At the next hill my dad and I quickly pass everyone, and talk a little: “I think you have a better weight-to-height index than I do.” We go down the hill quickly, and then slow. “Stop!” he cries, his voice tinged with urgency. I slam on the brakes as a car passes. With that, we cross the street and continue.
We go quickly; I'm surprised at my speed, though I am still second-best, beat only by my dad. Of course, he does century rides. We go over the long bridge we had passed earlier, and I wrinkle my nose. It's hard going uphill, there are lots of cars on the road just twenty feet away and, to top it off, the air is fermented with the smell of sewage. Lovely, eh? My back and shoulders are burning, and again I want to give up. I pedal on doggedly, my legs moving in quicker revolutions. At last, we get to the top of the hill. And decide to wait for the others.
I look at my speedometer. It reads 20 miles, the distance for which our ride was scheduled. “Hey Dad, how much farther?” “About a mile,” he replies.
I groan and say with is a teasing tone,“I only signed up for 20,” .

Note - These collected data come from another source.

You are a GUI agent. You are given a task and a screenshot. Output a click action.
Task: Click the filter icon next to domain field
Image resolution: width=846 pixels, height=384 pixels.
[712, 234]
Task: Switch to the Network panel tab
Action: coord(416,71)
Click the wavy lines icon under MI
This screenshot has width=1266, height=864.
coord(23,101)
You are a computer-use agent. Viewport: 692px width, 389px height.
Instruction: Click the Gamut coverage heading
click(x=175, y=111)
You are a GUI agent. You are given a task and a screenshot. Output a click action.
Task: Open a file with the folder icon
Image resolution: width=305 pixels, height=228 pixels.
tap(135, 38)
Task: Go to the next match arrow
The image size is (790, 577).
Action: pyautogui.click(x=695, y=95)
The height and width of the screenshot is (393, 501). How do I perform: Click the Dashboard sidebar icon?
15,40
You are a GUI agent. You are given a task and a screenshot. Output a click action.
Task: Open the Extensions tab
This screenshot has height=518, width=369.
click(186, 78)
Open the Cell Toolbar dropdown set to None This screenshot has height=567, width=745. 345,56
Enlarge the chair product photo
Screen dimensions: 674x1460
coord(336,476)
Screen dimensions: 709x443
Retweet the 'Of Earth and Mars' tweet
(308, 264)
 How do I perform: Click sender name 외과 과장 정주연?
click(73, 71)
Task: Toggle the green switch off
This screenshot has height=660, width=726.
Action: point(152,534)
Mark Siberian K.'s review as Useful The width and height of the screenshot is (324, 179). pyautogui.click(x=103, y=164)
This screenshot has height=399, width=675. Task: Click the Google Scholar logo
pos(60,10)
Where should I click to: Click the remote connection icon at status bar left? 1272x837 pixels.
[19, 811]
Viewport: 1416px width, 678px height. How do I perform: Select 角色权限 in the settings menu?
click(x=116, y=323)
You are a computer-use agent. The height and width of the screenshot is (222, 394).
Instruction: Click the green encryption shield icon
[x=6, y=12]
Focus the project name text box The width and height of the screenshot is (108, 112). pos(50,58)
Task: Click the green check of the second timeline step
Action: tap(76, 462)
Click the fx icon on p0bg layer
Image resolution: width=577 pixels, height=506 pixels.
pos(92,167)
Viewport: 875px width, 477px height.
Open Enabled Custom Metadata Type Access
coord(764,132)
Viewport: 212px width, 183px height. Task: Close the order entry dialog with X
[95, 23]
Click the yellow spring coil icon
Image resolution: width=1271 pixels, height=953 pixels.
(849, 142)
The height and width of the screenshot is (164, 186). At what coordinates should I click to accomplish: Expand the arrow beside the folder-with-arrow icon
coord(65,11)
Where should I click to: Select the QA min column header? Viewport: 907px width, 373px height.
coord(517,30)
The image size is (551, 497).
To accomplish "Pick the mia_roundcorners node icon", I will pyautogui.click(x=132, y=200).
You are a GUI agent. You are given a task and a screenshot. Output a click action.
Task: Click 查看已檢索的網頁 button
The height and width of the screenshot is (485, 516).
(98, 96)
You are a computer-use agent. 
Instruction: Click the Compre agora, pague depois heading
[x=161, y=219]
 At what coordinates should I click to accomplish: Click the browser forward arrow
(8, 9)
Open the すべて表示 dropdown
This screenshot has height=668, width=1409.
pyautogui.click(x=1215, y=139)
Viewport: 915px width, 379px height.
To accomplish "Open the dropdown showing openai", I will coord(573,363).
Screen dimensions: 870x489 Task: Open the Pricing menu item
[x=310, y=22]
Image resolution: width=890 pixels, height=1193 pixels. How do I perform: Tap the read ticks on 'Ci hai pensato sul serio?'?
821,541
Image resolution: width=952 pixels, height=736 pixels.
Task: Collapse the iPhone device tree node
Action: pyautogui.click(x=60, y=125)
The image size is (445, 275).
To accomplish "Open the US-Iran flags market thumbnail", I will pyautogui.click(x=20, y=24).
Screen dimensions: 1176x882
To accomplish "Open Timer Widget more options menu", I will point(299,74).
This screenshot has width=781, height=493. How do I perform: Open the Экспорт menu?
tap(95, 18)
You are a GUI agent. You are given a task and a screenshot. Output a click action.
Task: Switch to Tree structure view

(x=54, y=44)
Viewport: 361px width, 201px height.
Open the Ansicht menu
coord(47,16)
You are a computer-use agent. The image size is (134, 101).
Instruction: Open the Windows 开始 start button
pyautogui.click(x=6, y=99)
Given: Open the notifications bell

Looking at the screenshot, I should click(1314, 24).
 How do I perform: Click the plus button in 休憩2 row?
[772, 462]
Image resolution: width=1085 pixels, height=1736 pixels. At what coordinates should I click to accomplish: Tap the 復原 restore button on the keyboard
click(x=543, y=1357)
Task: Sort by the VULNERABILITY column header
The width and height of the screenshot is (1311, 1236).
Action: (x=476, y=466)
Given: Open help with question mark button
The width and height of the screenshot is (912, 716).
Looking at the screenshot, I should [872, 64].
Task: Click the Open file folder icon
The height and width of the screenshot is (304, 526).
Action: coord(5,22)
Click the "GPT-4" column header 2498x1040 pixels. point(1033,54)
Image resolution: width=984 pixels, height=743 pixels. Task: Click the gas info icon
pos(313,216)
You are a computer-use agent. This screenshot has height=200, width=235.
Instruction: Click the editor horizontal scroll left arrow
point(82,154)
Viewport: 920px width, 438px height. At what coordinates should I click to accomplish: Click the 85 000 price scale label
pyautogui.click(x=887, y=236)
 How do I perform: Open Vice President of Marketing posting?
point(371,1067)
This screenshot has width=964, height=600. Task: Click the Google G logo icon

I take the opportunity to get some water. As Terri had said, nobody's left behind, and so we wait. Soon Troy gets to the top, and the rest join us quickly. We stop for a minute, and then pedal on. Terri tells me that I'm a climber, and I accept the compliment, albeit awkwardly. When the light turns green, my dad and I follow Greta and pedal furiously, and in about two minutes, we circle into the parking lot where we began. The others follow, single file. “Darn, I only got third place,” I tell my dad teasingly, knowing that I did pretty well.